Your output should consist of every record, copied exactly.

** Data in this exercise follows **

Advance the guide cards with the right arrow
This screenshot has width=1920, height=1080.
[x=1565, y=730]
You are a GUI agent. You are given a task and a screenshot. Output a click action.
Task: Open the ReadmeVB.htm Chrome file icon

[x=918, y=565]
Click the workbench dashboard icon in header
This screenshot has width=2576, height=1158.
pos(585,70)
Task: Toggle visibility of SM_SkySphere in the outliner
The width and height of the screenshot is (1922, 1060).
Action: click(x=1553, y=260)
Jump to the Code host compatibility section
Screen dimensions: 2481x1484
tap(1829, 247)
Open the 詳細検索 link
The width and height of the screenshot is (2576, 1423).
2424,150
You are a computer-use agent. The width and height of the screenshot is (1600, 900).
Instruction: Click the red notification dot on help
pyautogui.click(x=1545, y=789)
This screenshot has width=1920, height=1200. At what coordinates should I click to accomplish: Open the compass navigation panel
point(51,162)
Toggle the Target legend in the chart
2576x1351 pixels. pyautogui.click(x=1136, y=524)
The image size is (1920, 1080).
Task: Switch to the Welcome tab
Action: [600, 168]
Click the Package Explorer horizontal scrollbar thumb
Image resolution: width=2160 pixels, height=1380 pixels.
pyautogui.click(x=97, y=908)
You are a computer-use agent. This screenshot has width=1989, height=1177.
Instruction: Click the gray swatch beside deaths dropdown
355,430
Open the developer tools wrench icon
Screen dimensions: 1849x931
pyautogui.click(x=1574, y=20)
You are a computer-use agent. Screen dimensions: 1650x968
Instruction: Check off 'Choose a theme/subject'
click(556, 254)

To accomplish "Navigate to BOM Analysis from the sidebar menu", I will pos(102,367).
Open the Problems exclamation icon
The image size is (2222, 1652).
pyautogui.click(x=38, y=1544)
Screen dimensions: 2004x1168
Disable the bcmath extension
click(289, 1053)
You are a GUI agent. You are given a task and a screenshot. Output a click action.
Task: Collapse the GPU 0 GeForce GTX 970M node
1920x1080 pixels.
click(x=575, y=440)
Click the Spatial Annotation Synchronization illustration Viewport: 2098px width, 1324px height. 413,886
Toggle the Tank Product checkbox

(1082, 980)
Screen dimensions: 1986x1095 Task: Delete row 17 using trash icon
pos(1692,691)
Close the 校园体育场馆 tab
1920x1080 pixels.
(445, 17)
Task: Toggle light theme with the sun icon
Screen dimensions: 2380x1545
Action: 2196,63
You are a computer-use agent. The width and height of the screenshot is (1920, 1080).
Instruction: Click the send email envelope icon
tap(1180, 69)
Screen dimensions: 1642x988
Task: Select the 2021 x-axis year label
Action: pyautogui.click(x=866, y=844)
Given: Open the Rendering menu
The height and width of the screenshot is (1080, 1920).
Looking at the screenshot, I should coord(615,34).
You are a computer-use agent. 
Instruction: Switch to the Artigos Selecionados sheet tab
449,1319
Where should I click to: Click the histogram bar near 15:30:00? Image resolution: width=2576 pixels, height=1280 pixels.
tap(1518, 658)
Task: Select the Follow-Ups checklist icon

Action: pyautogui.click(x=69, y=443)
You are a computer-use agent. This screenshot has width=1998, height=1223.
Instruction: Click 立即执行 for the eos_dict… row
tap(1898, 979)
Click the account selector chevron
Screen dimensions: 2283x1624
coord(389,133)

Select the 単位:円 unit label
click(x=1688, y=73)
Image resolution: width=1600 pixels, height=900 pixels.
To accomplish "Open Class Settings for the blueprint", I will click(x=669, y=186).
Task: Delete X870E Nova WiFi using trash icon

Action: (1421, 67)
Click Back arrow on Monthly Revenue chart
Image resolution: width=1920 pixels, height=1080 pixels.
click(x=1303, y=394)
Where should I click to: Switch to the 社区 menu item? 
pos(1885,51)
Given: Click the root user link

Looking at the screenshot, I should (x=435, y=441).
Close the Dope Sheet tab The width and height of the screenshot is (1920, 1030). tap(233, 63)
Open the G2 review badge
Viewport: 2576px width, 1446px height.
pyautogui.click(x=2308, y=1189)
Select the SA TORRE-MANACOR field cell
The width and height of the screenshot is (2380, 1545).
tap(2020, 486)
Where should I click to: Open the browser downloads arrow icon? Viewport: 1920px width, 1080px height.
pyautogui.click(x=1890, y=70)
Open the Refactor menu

** End of Data in this exercise **

■ Answer to the exercise
Advance the guide cards with the right arrow
This screenshot has width=1920, height=1080.
[x=1565, y=730]
You are a GUI agent. You are given a task and a screenshot. Output a click action.
Task: Open the ReadmeVB.htm Chrome file icon

[x=918, y=565]
Click the workbench dashboard icon in header
This screenshot has width=2576, height=1158.
pos(585,70)
Task: Toggle visibility of SM_SkySphere in the outliner
The width and height of the screenshot is (1922, 1060).
Action: click(x=1553, y=260)
Jump to the Code host compatibility section
Screen dimensions: 2481x1484
tap(1829, 247)
Open the 詳細検索 link
The width and height of the screenshot is (2576, 1423).
2424,150
You are a computer-use agent. The width and height of the screenshot is (1600, 900).
Instruction: Click the red notification dot on help
pyautogui.click(x=1545, y=789)
This screenshot has width=1920, height=1200. At what coordinates should I click to accomplish: Open the compass navigation panel
point(51,162)
Toggle the Target legend in the chart
2576x1351 pixels. pyautogui.click(x=1136, y=524)
The image size is (1920, 1080).
Task: Switch to the Welcome tab
Action: [600, 168]
Click the Package Explorer horizontal scrollbar thumb
Image resolution: width=2160 pixels, height=1380 pixels.
pyautogui.click(x=97, y=908)
You are a computer-use agent. This screenshot has width=1989, height=1177.
Instruction: Click the gray swatch beside deaths dropdown
355,430
Open the developer tools wrench icon
Screen dimensions: 1849x931
pyautogui.click(x=1574, y=20)
You are a computer-use agent. Screen dimensions: 1650x968
Instruction: Check off 'Choose a theme/subject'
click(556, 254)

To accomplish "Navigate to BOM Analysis from the sidebar menu", I will pos(102,367).
Open the Problems exclamation icon
The image size is (2222, 1652).
pyautogui.click(x=38, y=1544)
Screen dimensions: 2004x1168
Disable the bcmath extension
click(289, 1053)
You are a GUI agent. You are given a task and a screenshot. Output a click action.
Task: Collapse the GPU 0 GeForce GTX 970M node
1920x1080 pixels.
click(x=575, y=440)
Click the Spatial Annotation Synchronization illustration Viewport: 2098px width, 1324px height. 413,886
Toggle the Tank Product checkbox

(1082, 980)
Screen dimensions: 1986x1095 Task: Delete row 17 using trash icon
pos(1692,691)
Close the 校园体育场馆 tab
1920x1080 pixels.
(445, 17)
Task: Toggle light theme with the sun icon
Screen dimensions: 2380x1545
Action: 2196,63
You are a computer-use agent. The width and height of the screenshot is (1920, 1080).
Instruction: Click the send email envelope icon
tap(1180, 69)
Screen dimensions: 1642x988
Task: Select the 2021 x-axis year label
Action: pyautogui.click(x=866, y=844)
Given: Open the Rendering menu
The height and width of the screenshot is (1080, 1920).
Looking at the screenshot, I should coord(615,34).
You are a computer-use agent. 
Instruction: Switch to the Artigos Selecionados sheet tab
449,1319
Where should I click to: Click the histogram bar near 15:30:00? Image resolution: width=2576 pixels, height=1280 pixels.
tap(1518, 658)
Task: Select the Follow-Ups checklist icon

Action: pyautogui.click(x=69, y=443)
You are a computer-use agent. This screenshot has width=1998, height=1223.
Instruction: Click 立即执行 for the eos_dict… row
tap(1898, 979)
Click the account selector chevron
Screen dimensions: 2283x1624
coord(389,133)

Select the 単位:円 unit label
click(x=1688, y=73)
Image resolution: width=1600 pixels, height=900 pixels.
To accomplish "Open Class Settings for the blueprint", I will click(x=669, y=186).
Task: Delete X870E Nova WiFi using trash icon

Action: (1421, 67)
Click Back arrow on Monthly Revenue chart
Image resolution: width=1920 pixels, height=1080 pixels.
click(x=1303, y=394)
Where should I click to: Switch to the 社区 menu item? 
pos(1885,51)
Given: Click the root user link

Looking at the screenshot, I should (x=435, y=441).
Close the Dope Sheet tab The width and height of the screenshot is (1920, 1030). tap(233, 63)
Open the G2 review badge
Viewport: 2576px width, 1446px height.
pyautogui.click(x=2308, y=1189)
Select the SA TORRE-MANACOR field cell
The width and height of the screenshot is (2380, 1545).
tap(2020, 486)
Where should I click to: Open the browser downloads arrow icon? Viewport: 1920px width, 1080px height.
pyautogui.click(x=1890, y=70)
Open the Refactor menu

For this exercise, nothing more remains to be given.